A simple ueventd script to handle uevent output is installed with it, as cleaner, more flexible replacement for udev. To use this, define bash functions add(), remove(), change(), etc. (matching the uevent ACTION types) in /etc/ueventd.conf, which is sourced by the script on start. The event() shell function is also called for all events, with the ACTION and DEVPATH in its first two arguments.

All of the shell functions defined in /etc/ueventd.conf will be called with the uevent environment list (properties) in an associative array ENV together with the most commonly accessed properties in the shell variables ACTION, DEVNAME, DEVPATH, DRIVER, INTERFACE and SUBSYSTEM. SYSPATH is also set to the absolute path of the device directory, i.e. ${SYSFS}${DEVPATH} where $SYSFS is typically /sys.

Building and installing

Unpack the source tar.gz file and change to the unpacked directory.

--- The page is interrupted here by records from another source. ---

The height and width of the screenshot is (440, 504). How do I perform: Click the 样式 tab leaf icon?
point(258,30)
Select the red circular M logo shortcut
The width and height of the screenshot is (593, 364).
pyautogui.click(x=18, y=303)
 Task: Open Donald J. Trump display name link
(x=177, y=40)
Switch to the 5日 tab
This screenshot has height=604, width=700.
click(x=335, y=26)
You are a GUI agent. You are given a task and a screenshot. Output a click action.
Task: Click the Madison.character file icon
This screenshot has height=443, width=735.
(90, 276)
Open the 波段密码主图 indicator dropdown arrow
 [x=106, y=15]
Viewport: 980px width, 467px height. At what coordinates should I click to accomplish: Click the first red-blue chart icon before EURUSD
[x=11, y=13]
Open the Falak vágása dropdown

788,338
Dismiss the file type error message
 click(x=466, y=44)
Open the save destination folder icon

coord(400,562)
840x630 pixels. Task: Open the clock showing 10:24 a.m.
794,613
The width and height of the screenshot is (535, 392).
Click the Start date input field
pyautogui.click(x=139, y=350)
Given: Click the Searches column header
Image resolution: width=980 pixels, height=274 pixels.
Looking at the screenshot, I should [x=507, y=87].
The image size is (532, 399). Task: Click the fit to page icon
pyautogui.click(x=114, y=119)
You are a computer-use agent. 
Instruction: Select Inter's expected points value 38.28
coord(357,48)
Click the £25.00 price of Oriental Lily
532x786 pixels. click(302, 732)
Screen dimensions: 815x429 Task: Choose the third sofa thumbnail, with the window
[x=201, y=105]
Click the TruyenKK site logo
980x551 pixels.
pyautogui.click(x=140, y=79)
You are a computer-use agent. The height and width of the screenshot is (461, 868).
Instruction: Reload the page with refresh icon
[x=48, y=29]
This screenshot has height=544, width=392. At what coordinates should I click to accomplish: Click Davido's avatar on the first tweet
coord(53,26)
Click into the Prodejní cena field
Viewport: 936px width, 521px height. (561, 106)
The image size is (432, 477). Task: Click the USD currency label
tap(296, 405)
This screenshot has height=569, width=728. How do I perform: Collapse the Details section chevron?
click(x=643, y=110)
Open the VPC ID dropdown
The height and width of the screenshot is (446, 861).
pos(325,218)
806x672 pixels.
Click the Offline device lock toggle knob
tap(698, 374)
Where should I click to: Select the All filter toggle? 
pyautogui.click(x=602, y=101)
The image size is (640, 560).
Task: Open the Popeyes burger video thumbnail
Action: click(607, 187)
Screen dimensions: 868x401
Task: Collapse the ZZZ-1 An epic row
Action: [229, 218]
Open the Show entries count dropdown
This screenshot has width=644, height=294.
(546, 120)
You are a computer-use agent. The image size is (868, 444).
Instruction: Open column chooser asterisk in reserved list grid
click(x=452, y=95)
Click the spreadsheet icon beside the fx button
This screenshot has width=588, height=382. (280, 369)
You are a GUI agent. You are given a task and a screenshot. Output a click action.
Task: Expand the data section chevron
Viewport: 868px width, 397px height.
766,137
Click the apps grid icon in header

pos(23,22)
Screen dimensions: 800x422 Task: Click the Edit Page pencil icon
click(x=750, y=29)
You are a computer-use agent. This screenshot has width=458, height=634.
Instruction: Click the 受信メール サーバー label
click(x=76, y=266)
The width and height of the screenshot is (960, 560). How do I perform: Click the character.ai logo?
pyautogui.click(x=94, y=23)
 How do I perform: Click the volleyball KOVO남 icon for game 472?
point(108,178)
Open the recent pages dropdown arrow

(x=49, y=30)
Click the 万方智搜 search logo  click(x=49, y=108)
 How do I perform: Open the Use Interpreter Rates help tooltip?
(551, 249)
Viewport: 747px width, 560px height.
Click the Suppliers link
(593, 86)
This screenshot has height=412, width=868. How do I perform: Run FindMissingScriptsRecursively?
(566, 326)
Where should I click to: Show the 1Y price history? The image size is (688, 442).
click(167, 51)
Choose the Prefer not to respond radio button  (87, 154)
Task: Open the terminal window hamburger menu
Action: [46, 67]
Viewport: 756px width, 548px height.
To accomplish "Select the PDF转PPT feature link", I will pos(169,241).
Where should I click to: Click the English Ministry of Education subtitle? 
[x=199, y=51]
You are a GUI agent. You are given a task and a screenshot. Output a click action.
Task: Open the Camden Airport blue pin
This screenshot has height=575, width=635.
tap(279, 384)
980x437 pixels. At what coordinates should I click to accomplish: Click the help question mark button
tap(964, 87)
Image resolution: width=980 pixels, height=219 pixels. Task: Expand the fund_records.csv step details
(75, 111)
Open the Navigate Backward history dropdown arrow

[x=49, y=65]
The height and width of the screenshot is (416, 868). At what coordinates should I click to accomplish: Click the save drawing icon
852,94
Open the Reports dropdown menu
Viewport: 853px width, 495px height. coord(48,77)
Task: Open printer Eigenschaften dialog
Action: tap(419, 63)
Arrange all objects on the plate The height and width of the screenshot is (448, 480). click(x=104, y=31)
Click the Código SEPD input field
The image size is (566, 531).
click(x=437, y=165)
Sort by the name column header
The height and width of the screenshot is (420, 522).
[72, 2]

Run 'make', then 'make install' to install the scripts and binaries in /bin. Alternatively, you can set DESTDIR and/or BINDIR to install in a different location, or strip and copy the compiled binaries and scripts into the correct place manually.

Arachsys init was developed on GNU/Linux and is unlikely to be portable to other platforms as it uses a number of Linux-specific facilities. Please report any problems or bugs to Chris Webb [email protected].

Copying

Arachsys init was written by Chris Webb [email protected] and is distributed as Free Software under the terms of the MIT license in COPYING.